The authors discount their own findings because a consistent increase in transmission or death was not seen in the Aa group, writing that the results may have been due to "chance rather than the implausible interpretation that giving vitamin A only to the mother or only to the infant increases MTCT, whereas giving vitamin A to both the mother and the infant has no effect." It is curious though, that the researchers choose to believe that the fault lies in the two arms that showed an increased risk of transmission, rather than in the one arm that didn't — especially in light of the results of the earlier study from Tanzania.

Furthermore, in an accompanying editorial, another prominent nutition researcher, Dr Wafaie W. Fawzi of Harvard University, suggests that the researchers are dismissing that 'implausible interpretation' too quickly: "Little is known about the complex relationships between vitamin A supplementation and the mix of possible adverse and beneficial effects on immunological and virological parameters at the systemic and mucosal levels, and it would be difficult to ignore the increased risks that Humphrey et al. observed when vitamin A was given only to either the mothers or the infants."

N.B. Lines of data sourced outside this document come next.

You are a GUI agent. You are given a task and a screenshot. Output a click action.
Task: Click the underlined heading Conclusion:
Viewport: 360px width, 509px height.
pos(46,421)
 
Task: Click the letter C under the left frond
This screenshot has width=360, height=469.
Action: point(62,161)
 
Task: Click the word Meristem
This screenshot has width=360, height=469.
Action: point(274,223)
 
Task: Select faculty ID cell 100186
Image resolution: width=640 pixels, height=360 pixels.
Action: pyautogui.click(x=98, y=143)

Public policy implications

Regardless of how these anomalies are explained away, it seems clear now that the low vitamin A concentrations in HIV-infected women reported in the earlier observational studies were not necessarily the direct cause of increased transmission or higher levels of viral replication in the breast milk. In fact, the vitamin deficiency may have just been a marker or the result of advanced disease — which itself was the cause for higher transmission. Changing public policy on the basis of those early observations could have harmed some children.

"The findings of the study in Zimbabwe highlight the importance of conducting rigorous research to assess the importance of low-cost interventions that are often presumed to be beneficial... For now, the evidence available—including these latest findings from Zimbabwe—raise concerns about the safety of maternal vitamin A supplementation programs as recommended by the World Health Organization (WHO)," Dr Fawzi wrote in the accompanying editorial.